Am vergangenen Montag fand sich Holly Golightly, eine englische Sängerin und Songwriterin, bereits zu ihrem dritten Auftritt im Wiesbadener Schlachthof ein. Golightly ist eine ungeheuer produktive Künstlern, deren Werk aus einer großen Zahl von Alben und Singles besteht, die sie seit 1995 veröffentlicht hat. Den meisten Musikliebhabern dürfte sie jedoch durch die Zusammenarbeit mit den White Stripes auf Well It’s True That We Love One Another von deren Album Elephant bekannt sein. Ursprünglich stark vom Blues geprägt, hat sie mit ihrem letzten Alben einen gewissen Wandel hin zu einer einfacheren Country-geprägten Musik vollzogen.

Konsequenterweise wird sie lediglich von dem Multi-Instrumentalisten Lawyer Dave begleitet, der – wie er nach dem Konzert klarstellt – zuerst Texaner und dann Amerikaner ist. Auf die Band hätten sie verzichtet, weil sie zur Überzeugung gekommen wären, dass sie sie nicht wirklich benötigten. „I’m learning to play bass with my dick“, kommentiert Lawyer sarkastisch. Allerdings hätten sich Zuschauer bei ihr über die Abwesenheit anderer Musiker beschwert, berichtet Golightly.

Dabei gibt es für Beschwerden eigentlich keinen Anlass: Golightly und Lawyer navigieren souverän zwischen Blues-Rock und Country-Songs, singen im Duett oder üben sich im Harmoniegesang. Die beiden Gitarren verschmelzen zu einem dichten Klangfundament, das durch das von Lawyers simultan gespielte Schlagzeug ergänzt wird. Trotz seiner unbestrittenen instrumentellen Fähigkeiten wird schon aus dieser Beschreibung klar, dass es nicht die Virtuosität der Musiker, sondern die Atmosphäre ist, die das Konzert ausmacht.

Die Zusammenarbeit mit Lawyer ist fraglos ein Glücksfall für Holly Golightly. Bereits auf ihrem letzten Studioalbum, das sie als Holly Golightly & The Brokeoffs veröffentlichte, zeigten sich deren Früchte. You Can’t Buy A Gun When You’re Crying war Ausdruck der gemeinsamen Suche einer Engländerin und eines Texaners nach dem mythischen Wurzeln Amerikas. Die Umsetzung dieser Such funktioniert auch im Kontext des Konzertes hervorragend. Golightly und Lawyer benutzen uramerikanische Motive und schaffen für sie einen neuen Kontext, der trotz der Vertrautheit vieler Elemente originell und aufregend wirkt.

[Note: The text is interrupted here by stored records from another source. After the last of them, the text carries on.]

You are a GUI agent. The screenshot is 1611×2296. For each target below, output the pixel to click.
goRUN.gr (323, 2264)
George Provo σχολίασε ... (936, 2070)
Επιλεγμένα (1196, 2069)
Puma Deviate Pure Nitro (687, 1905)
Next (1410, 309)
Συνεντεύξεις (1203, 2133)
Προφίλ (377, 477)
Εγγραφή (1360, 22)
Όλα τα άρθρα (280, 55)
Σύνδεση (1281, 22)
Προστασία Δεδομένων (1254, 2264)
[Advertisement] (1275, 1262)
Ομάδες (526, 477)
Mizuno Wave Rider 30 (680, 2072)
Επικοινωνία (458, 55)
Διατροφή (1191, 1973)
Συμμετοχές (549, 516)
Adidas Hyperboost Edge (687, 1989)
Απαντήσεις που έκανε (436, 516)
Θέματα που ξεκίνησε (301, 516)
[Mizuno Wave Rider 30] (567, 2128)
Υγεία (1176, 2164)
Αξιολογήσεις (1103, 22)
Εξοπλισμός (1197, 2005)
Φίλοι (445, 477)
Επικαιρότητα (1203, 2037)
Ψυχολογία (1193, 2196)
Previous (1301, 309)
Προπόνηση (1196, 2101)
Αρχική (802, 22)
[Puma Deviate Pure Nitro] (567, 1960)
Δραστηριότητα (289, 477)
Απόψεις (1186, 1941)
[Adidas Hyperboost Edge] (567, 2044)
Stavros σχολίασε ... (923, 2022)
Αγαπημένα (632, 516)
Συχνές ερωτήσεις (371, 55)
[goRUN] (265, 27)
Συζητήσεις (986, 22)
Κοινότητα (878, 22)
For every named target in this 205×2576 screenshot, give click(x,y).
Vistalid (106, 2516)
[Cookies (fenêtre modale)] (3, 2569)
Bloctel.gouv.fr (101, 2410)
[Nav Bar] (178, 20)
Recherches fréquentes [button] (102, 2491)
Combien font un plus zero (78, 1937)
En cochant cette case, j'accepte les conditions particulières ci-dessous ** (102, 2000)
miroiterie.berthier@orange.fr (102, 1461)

So gestaltet sich das Konzert wie eine lange, düstere und von schwarzen Humor durchdrungene Zugfahrt in das dunkle Herz Amerikas. Nicht umsonst handeln die Lieder von Aufbruch und Rastlosigkeit, alkoholgetränkten Sünden, der Unwägbarkeit des Schicksals, auswegsloser Liebe, Jesus und dem Teufel. Die Souveränität, mit der sich Golightly und Lawyer diese Mythen zu Eigen gemacht haben, ist bemerkenswert. Ihr Auftritt ist natürlich und ungezwungen, niemals angestrengt oder gar peinlich.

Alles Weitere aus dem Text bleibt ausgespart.